Atheists often claim that belief in supernatural creation is a science-stopper. Christians explain everything in nature by claiming “God did it,” or so the argument goes. As usual, those that reject God’s wisdom have turned the truth upside-down. Evolutionism, not creationism, has slowed scientific progress in some areas and stopped it altogether in others. In the area of biology, one scientist starts with the premise that every part of an organism is there for a purpose and seeks to discover each one’s function. Another scientist expects to find structures which have no useful function and turns away from further investigation.

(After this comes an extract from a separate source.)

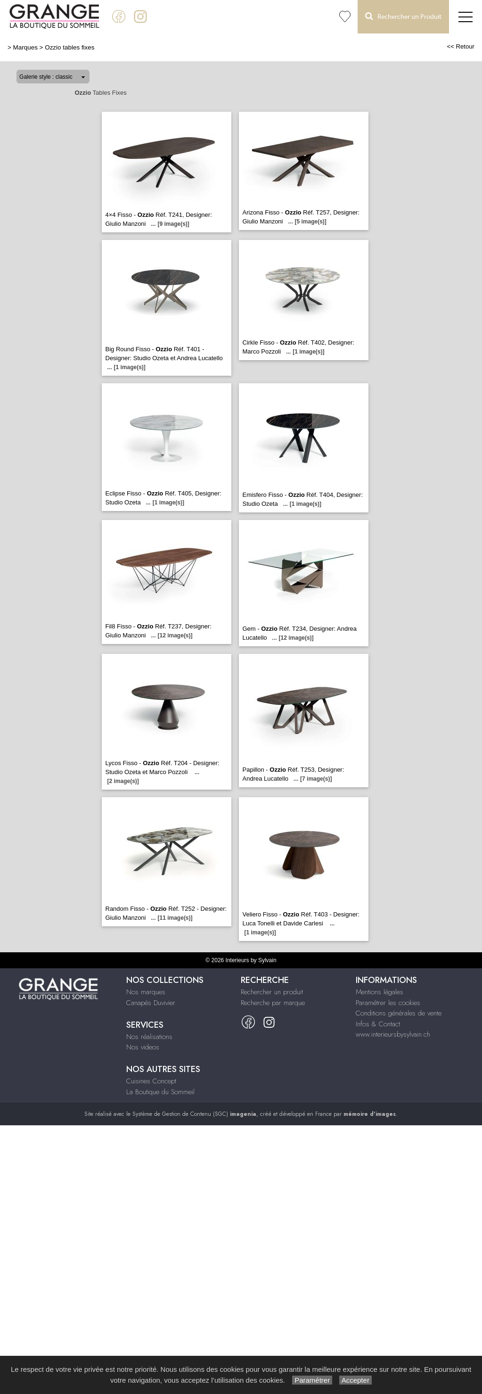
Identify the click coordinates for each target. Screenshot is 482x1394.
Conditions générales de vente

In the 1925 Scopes trial, “The trial of the Century,” the defense argued that the presence of 180 vestigial organs in the human body is evidence of Darwinism. “Vestigial” organs are those believed to have no useful function because they are “leftovers” from an earlier stage of evolution. Among the organs presented during the trial were the: appendix, pituitary gland, and coccyx (tail bone). Since then, scientists have discovered useful functions for nearly all organs once considered vestiges of our past development. The appendix plays a role in early development and immunity. The pituitary glandcontrols several other glands and produces a growth hormone. The coccyx has many muscles attached to it, making it something like a structural “keystone.” These discoveries have forced evolutionary biologists to modify their definition of “vestigial” to allow for some level of functionality, but they have not abandoned the concept altogether.

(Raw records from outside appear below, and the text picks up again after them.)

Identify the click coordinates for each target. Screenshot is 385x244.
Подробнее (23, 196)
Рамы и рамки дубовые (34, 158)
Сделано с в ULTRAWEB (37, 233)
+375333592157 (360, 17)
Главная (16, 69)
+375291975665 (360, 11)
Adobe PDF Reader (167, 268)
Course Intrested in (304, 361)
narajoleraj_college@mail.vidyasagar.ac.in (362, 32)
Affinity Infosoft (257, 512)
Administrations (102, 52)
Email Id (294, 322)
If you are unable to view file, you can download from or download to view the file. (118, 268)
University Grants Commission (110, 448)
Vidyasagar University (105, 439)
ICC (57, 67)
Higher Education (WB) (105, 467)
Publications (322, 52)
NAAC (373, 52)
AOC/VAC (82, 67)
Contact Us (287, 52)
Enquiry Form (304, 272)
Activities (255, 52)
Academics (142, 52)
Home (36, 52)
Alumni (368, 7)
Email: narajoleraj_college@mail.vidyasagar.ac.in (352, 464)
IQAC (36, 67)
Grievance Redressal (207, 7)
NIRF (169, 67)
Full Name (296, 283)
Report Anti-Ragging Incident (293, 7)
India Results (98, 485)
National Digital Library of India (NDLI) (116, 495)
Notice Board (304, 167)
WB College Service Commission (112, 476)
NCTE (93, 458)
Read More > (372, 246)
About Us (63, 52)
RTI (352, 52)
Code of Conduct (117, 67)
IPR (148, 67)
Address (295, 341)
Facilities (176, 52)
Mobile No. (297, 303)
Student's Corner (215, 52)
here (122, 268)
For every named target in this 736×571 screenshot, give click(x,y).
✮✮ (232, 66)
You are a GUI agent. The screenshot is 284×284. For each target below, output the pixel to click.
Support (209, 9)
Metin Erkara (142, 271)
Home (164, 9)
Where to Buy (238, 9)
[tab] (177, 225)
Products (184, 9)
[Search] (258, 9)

The modern version of this argument is something called “junk DNA,” formally known aspseudogenes. These are sections of DNA that currently appear to have no purpose and therefore are presumed to be left over from past mutations. In contradiction to this perspective shaped by the naturalistic paradigm, some scientists are investigating these genetic regions and are beginning to discover functions for them. For instance, a University of Michigan study suggests that some pseudogenes assist in repairing broken strands of DNA.
If more scientists today were devising experiments to discover the uses of pseudogenes rather than drawing branches on an imaginary ancestral tree, how much more might we know today about the building blocks of life? If those in 1925 had not proclaimed the appendix and other organs as vestigial, how much sooner might we have learned of their importance and applied that knowledge to modern medicine?
When we begin with a different viewpoint that every living thing and every part within it is intricately designed by a mindful Creator, we have good reasons to perform scientific investigations to determine the logic behind constructs that we do not yet understand. In fact, one might even argue that this principle of design is the basis for modern science. The real science-stopper is evolutionism or any other belief system that denies that there is any purpose behind the beauty we observe, leaving us with less reason to experiment, to wonder, to study, or to know anything more.